Although examples of Merton’s “Responses to Strain” are fairly straightforward I always think it helps students if they can visualise the basic idea involved – something this simple image I came across on Twitter (apologies, but I don’t know who created it) does very well, I think.
So, on the basis you can take a good thing and make it even better (probably) by adding a bit of movement I thought it would be helpful to create a PowerPoint Presentation based around the graphic (and also to add some “ends / means” text into the mix; mainly because I can, but also because it’s helpful to associate different forms of response with different combinations of cultural goals and structural conduits).

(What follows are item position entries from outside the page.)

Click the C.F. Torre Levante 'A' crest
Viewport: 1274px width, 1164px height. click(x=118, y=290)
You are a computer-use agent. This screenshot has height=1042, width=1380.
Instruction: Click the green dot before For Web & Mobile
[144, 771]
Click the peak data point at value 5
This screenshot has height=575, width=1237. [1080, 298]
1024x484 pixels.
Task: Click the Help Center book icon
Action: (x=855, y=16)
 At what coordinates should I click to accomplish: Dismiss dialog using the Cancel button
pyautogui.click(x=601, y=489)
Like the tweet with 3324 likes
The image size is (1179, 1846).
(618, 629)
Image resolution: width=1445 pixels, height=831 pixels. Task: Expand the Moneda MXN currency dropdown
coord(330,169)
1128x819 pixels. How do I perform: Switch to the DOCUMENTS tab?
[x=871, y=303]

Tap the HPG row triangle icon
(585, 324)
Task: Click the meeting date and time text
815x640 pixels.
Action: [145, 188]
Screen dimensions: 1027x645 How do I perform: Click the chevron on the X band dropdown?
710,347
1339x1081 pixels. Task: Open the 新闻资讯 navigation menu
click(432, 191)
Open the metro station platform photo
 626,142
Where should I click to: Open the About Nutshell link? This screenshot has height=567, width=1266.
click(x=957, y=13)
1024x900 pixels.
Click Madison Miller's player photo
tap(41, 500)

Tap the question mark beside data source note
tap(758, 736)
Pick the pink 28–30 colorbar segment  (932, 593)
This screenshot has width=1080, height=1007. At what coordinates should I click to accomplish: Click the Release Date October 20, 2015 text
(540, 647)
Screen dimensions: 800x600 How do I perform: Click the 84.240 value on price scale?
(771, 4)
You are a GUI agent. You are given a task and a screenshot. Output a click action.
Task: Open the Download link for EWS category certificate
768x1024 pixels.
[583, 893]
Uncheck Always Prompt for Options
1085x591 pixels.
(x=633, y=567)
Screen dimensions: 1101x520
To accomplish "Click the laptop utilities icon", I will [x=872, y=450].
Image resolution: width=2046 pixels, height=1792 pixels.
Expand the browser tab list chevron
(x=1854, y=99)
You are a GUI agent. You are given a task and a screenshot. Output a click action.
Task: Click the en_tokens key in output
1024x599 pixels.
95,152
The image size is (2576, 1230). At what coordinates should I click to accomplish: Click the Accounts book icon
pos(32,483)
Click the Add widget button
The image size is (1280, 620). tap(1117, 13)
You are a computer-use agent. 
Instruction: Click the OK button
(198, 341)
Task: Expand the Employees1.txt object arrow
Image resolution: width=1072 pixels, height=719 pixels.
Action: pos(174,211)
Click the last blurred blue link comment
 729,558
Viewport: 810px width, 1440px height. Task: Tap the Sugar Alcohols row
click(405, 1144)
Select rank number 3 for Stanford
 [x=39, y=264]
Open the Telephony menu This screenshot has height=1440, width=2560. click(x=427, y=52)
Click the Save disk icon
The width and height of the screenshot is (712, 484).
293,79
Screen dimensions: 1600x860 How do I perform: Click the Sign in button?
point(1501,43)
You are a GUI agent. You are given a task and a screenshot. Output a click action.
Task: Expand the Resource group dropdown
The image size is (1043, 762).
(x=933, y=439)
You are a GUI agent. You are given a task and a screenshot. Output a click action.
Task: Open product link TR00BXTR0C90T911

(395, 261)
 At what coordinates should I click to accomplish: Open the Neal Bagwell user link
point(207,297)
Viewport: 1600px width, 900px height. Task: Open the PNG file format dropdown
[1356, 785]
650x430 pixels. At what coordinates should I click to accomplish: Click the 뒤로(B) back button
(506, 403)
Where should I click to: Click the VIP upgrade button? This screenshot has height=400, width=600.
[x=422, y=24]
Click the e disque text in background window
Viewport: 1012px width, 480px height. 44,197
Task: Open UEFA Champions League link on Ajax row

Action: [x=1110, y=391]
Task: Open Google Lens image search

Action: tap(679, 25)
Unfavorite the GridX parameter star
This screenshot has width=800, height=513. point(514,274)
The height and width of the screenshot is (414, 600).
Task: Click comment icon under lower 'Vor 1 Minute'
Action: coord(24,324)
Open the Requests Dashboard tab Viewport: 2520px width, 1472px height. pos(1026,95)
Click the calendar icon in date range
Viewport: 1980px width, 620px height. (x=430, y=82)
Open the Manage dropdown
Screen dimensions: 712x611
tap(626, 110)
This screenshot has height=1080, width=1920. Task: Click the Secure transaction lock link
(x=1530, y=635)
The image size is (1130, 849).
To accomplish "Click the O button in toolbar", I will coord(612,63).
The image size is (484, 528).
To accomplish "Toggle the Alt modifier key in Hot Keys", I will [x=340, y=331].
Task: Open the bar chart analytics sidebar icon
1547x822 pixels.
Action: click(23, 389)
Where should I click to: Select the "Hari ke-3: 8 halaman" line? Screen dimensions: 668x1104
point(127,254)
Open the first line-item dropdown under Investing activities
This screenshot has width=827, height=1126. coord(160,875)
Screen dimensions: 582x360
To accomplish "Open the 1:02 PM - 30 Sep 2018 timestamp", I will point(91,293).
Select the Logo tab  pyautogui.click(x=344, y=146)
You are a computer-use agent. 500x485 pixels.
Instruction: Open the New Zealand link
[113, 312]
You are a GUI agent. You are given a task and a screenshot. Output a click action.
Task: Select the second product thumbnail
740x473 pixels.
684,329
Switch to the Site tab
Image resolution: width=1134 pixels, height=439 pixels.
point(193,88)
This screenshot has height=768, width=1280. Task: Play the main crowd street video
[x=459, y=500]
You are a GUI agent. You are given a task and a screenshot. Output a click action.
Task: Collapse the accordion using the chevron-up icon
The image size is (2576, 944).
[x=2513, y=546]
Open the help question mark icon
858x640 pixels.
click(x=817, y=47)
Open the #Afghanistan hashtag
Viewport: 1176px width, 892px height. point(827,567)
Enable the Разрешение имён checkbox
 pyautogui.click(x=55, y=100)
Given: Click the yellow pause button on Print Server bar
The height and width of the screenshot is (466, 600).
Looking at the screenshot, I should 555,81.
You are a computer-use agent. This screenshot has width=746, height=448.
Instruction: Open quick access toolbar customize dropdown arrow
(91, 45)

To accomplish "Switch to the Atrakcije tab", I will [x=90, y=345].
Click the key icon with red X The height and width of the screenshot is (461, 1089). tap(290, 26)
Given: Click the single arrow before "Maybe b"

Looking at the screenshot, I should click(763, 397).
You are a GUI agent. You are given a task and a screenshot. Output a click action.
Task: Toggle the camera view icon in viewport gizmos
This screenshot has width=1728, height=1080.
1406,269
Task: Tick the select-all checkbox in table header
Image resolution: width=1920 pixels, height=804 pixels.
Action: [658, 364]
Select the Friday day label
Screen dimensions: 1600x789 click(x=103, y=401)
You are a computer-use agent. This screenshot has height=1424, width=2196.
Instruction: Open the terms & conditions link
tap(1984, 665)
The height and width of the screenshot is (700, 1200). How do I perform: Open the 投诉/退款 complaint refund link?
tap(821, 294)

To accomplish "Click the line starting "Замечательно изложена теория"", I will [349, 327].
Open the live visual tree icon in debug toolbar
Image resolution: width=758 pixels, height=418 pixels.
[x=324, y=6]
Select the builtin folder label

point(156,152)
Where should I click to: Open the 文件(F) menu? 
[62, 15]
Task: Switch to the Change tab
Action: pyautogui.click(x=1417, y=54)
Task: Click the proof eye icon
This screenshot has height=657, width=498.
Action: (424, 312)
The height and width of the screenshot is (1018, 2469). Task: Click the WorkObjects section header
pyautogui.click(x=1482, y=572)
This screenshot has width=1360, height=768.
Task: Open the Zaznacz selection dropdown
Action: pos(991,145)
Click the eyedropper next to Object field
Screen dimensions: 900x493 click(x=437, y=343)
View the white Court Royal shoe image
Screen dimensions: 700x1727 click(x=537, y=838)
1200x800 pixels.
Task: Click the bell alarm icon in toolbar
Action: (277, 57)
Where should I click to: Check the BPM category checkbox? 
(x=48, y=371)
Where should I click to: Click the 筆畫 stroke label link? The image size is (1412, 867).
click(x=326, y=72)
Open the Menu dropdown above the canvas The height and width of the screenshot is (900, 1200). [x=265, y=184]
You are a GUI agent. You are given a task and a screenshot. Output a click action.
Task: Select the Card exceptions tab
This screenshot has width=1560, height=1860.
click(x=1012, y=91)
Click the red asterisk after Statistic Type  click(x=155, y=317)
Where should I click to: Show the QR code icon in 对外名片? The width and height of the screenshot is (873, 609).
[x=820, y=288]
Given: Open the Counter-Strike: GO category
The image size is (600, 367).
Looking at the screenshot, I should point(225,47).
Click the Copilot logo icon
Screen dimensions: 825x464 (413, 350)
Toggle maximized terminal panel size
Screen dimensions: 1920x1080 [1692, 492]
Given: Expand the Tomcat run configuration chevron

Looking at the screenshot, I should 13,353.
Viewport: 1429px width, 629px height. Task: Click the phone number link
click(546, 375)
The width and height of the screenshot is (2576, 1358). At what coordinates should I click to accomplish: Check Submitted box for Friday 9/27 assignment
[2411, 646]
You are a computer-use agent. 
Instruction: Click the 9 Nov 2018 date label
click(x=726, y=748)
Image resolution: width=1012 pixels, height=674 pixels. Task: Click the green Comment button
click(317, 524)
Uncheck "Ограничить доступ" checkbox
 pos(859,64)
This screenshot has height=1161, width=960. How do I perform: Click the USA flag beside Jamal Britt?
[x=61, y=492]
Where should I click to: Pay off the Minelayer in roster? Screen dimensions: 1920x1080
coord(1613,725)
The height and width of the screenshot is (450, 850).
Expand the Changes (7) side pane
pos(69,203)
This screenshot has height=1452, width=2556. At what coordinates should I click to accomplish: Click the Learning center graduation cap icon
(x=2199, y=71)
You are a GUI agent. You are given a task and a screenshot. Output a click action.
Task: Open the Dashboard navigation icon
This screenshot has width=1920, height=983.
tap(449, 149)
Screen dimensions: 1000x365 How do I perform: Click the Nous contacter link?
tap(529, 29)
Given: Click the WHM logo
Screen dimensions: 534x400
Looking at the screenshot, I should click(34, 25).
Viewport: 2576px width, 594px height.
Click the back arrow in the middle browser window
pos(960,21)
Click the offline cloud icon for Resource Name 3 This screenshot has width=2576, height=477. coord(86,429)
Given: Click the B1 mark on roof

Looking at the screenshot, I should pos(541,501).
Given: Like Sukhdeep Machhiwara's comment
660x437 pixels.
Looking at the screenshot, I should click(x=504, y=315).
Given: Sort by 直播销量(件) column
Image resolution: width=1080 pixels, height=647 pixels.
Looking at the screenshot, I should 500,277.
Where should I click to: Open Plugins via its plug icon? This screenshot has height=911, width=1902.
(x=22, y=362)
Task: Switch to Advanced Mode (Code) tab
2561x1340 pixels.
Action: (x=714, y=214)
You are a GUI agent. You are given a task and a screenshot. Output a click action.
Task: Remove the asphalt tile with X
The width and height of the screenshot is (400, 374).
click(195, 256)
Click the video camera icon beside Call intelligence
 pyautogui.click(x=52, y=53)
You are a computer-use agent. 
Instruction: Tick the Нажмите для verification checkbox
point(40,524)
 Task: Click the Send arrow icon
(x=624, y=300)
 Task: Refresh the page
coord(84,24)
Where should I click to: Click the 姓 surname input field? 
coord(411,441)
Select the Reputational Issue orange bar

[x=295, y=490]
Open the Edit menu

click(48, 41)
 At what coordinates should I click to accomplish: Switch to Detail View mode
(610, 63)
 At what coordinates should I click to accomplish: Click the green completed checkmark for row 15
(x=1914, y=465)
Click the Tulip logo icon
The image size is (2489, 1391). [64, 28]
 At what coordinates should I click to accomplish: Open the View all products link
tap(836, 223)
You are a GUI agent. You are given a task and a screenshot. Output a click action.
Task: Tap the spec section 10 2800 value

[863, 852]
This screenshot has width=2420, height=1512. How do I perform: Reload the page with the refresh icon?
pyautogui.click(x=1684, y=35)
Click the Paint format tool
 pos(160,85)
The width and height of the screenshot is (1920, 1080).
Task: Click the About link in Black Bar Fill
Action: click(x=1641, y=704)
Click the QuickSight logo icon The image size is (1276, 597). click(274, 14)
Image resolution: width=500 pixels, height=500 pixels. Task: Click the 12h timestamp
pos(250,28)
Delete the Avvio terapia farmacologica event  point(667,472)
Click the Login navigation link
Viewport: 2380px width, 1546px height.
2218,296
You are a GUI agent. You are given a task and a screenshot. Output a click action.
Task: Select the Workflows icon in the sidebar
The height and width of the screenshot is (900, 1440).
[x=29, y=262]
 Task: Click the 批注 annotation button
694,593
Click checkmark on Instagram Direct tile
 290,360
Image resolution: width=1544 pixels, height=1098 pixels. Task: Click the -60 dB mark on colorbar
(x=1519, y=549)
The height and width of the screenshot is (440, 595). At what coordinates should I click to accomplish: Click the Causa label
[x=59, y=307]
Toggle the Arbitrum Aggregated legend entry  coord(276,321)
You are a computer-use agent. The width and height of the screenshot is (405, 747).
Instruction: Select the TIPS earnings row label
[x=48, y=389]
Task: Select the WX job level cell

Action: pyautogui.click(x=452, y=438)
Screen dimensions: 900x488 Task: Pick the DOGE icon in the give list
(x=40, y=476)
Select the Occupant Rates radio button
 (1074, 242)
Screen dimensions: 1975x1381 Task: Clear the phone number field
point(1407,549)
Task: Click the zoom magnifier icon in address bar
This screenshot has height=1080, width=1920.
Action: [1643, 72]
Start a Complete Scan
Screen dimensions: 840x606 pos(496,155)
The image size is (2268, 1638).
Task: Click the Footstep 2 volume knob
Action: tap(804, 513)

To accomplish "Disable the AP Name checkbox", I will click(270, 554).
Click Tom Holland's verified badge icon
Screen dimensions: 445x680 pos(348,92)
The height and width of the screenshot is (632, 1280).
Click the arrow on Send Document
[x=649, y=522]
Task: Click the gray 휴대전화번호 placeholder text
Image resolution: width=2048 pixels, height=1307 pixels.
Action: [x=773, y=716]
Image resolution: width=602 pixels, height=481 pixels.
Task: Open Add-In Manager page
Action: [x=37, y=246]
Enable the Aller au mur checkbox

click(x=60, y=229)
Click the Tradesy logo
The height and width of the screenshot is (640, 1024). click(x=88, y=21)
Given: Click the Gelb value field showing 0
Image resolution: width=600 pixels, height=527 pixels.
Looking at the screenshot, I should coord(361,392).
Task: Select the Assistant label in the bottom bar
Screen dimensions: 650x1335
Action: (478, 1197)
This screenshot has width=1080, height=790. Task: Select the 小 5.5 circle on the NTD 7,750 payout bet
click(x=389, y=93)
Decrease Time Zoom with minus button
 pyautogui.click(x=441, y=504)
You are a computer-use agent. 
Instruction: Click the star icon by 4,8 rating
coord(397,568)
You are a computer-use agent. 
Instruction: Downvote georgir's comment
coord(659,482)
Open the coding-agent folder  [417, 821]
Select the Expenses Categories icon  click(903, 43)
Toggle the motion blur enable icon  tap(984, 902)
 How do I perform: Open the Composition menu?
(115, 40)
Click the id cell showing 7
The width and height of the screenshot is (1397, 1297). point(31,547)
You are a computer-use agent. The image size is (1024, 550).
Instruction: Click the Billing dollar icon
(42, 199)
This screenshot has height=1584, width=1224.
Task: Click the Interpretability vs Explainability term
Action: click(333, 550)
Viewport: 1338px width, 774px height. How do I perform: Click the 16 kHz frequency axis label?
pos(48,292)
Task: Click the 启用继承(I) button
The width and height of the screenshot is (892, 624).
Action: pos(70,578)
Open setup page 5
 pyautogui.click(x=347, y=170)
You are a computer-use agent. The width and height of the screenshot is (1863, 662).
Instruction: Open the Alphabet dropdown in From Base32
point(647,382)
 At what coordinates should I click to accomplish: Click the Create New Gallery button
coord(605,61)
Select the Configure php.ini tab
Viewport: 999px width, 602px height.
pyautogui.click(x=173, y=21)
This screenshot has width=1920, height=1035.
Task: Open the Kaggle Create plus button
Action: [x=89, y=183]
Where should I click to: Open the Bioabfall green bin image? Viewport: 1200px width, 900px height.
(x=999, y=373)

The PowerPoint has both click-to-advance and auto-advance versions and its main use, as I see it, is as a visual teaching aid when introducing and discussing response to strain. There’s also, if you prefer, a video version of the Presentation.
Notes
This development in functionalist theory was pioneered by Merton (1938) when he used the concept of anomie to explain crime and deviance as an individual response to problems at the structural level of society – an explanation, as Featherstone and Deflem (2003) note, based around two concepts:
1. Structural tensions: For societies to function, people have to be given incentives to perform certain roles (the cultural goals – or ends – of social action). Merton argued that, for societies like Britain and America, a fundamental goal was ‘success’ and, as part of the collective consciousness, such goals become incorporated into the general socialisation process – people are encouraged to want success. However, when societies set goals they must also set the structural means towards their achievement and the blocking or unavailability of the means to achieve desired goals results in:
2. Anomie: For Merton, this represented a situation in which, although behavioural norms existed, people were unable – or unwilling – to obey them and this resulted in a (psychological) confusion over how they were expected, by others, to behave. If societies failed to provide the means towards desired ends, people would resolve the resulting anomic situation by developing new and different norms to guide them towards these ends.
Example
A classic expression of this idea is that “success” (however it may actually be defined) is a universal goal in our society, learnt through the socialisation process: As Akers and Sellers (2004) put it:
‘Everyone is socialised to aspire toward high achievement and success. Competitiveness and success are taught in schools, glamorised in the media, and encouraged by the values passed from generation to generation. Worth is judged by material and monetary success.’
Socialisation, therefore, stresses socially approved (legitimate) means to achieve this goal. As Akers and Sellers suggest:
‘Success is supposed to be achieved by an honest effort in legitimate educational, occupational, and economic endeavours. Societal norms regulate the approved ways of attaining this success, distinguishing them from illegitimate avenues to the same goal.’
However strains occur at the structural level when people are denied opportunities to realise their success goal through legitimate means (such as work). Thus, although everyone ‘wants success’, only a limited number can actually achieve it through legitimate means. The tension between ‘socialised desires’ and society’s inability to satisfy those desires through legitimate means results, for Merton, in anomie – something, in turn, manifested in a number of general individual responses, as shown in the following table.
Response |
Structural Means |
Cultural Goals |
Example |
Conformity (law-abiding) |
√ |
√ |
Shop worker |
Innovation |
x |
√ |
Entrepreneur / thief |
Ritualism |
√ |
x |
Office worker |
Retreatism |
x |
x |
Drug addict |
Rebellion |
Denies legitimacy of means and goals |
Terrorist |
|
√ = accepts, x = rejects |
Evaluation
Strain theory combines macro theories of structure (tensions) and micro theories of action (how individuals respond to anomie) to produce a reactive theory of deviance that has been criticised in terms of:
1. Scope: Although the theory may, arguably, explain ‘purposeful crime’ (such as theft, an ‘alternative’ way of achieving economic success), it’s less convincing when dealing with what Cohen (1955) calls ‘purposeless crime’ (such as juvenile delinquency).
2. Cultural values: The idea of ‘shared values’ is difficult to demonstrate empirically in culturally diverse societies such as Britain in the 21st century. ‘Success’, for example, may mean
different things to different people. In addition, cultural diversity exposes people to different, frequently contradictory, socialising influences. If goal diversity exists, then how are people socialised into the same general kind of ‘success values’?
3. Choice: There is little or no conception of people making rational decisions about whether to conform or deviate. People simply respond in broadly predictable ways to structural strains.
4. Conformity: People are either conformists or deviants, but the question here is the extent to which there is always an easy distinction between ‘deviants’ and ‘non-deviants’. Clarke (1980) argues that even those heavily involved in criminal behaviour actually spend a large proportion of their time conforming to conventional (noncriminal) social norms and values.
5. Operationalisation: Agnew (2000) has noted the difficulties involved in measuring concepts such as social strain, cultural goals and individual aspirations, whether using subjective measures (exploring how respondents feel about how they have been treated by society), or objective approaches that involve identifying causes of strain (such as divorce or unemployment) and measuring their relationship to criminal involvement.